What to work on:
(a) In two sentences, sum up the Karthika Deepam passage.
(b) Decide whether each statement agrees with the Karthika Deepam passage, answering yes or no and quoting the words that settle it: (i) The Hindi remake was directed by T. Rama Rao. (ii) The Tamil remake came out in 1987. (iii) Devulapalli Krishna Sastry wrote the lyrics for "Chilakamma Palikindhi Chiguraaku Kulikindi."
(c) Set down word for word the part of the Karthika Deepam passage from "Karthika Deepam is" up to and including "the box office.".

Passage given:

Karthika Deepam is a 1979 Indian Telugu-language film directed by Laxmi Deepak and starring Sobhan Babu, Sridevi and Sharada. The music score by Chellapilla Satyam are memorable. Sobhan Babu won Filmfare Best Actor Award (Telugu). The film was declared a blockbuster at the box office.

The film was remade as Maang Bharo Sajana (1980) in Hindi directed by T. Rama Rao, in Tamil as Karpoora Deepam (1985) and in Kannada as Sowbhagya Lakshmi (1987).

Cast 
 Sobhan Babu   ...   Sridhara Rao and Raja
 Sharada
 Sridevi   ...    Radha
 Geetha   ...     Geetha
 Gummadi
 Leelavathi
 M. Prabhakar Reddy   ...    Dhananjaya Rao
 Rajababu
 Allu Ramalingaiah
 K. V. Chalam   ...    Driver
 Suryakantham
 Ramaprabha
 Potti Prasad
 Mada
 YG Mahendra

Soundtrack 
 "Aaraneekuma Ee Deepam Karthika Deepam" (Lyricist: Devulapalli Krishna Sastry; Singers: P. Susheela, S. Janaki; Cast: Sridevi and Sharada)
 "Chilakamma Palikindhi Chiguraaku Kulikindi" (Lyricist: Narala Rami Reddy; Singers: S. P. Balasubrahmanyam, S. Janaki; Cast: Shobhan Babu and Sridevi)

Data shown:
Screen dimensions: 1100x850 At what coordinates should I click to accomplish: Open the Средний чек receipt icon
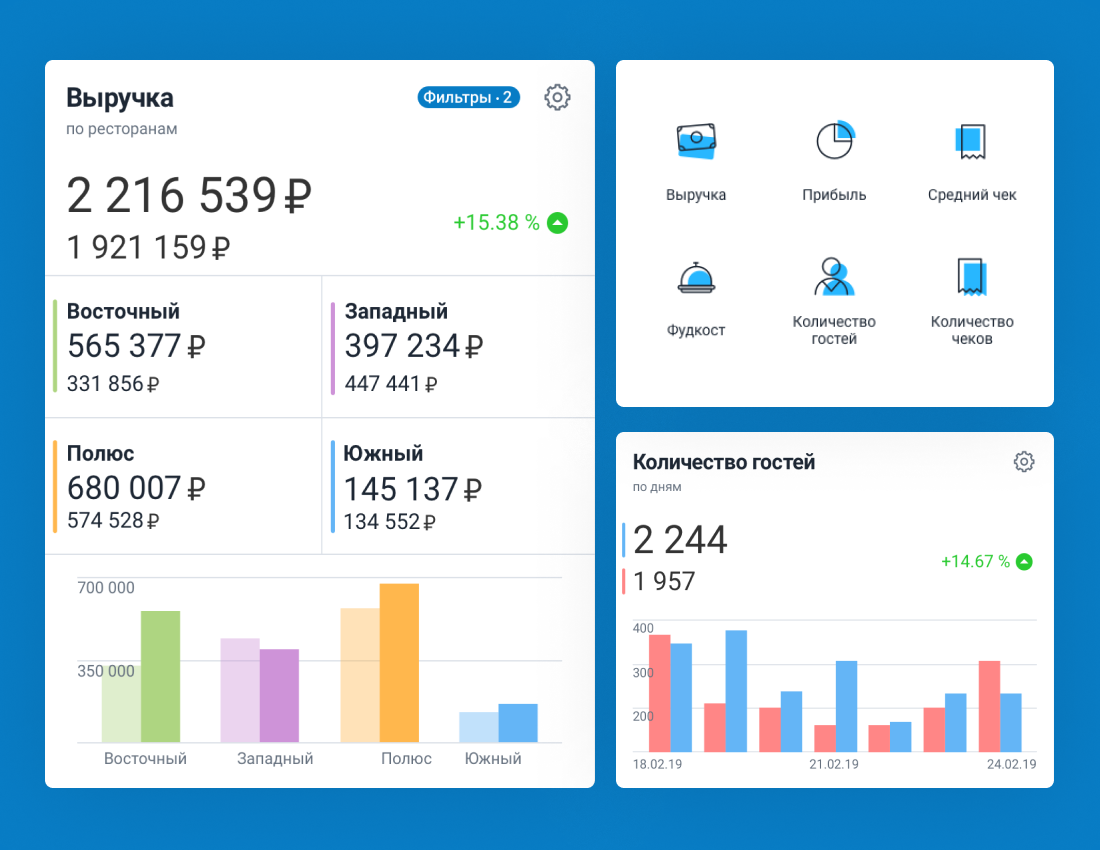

Answers per task:
(a) Karthika Deepam is a 1979 Telugu-language film directed by Laxmi Deepak and starring Sobhan Babu, Sridevi and Sharada. It was a box-office blockbuster and won Sobhan Babu the Filmfare Best Actor Award (Telugu), and it was later remade in Hindi as Maang Bharo Sajana (1980), in Tamil as Karpoora Deepam (1985) and in Kannada as Sowbhagya Lakshmi (1987).

(b)
(i) Yes: "The film was remade as Maang Bharo Sajana (1980) in Hindi directed by T. Rama Rao"
(ii) No: "in Tamil as Karpoora Deepam (1985)"
(iii) No: "Lyricist: Narala Rami Reddy"

(c)
Karthika Deepam is a 1979 Indian Telugu-language film directed by Laxmi Deepak and starring Sobhan Babu, Sridevi and Sharada. The music score by Chellapilla Satyam are memorable. Sobhan Babu won Filmfare Best Actor Award (Telugu). The film was declared a blockbuster at the box office.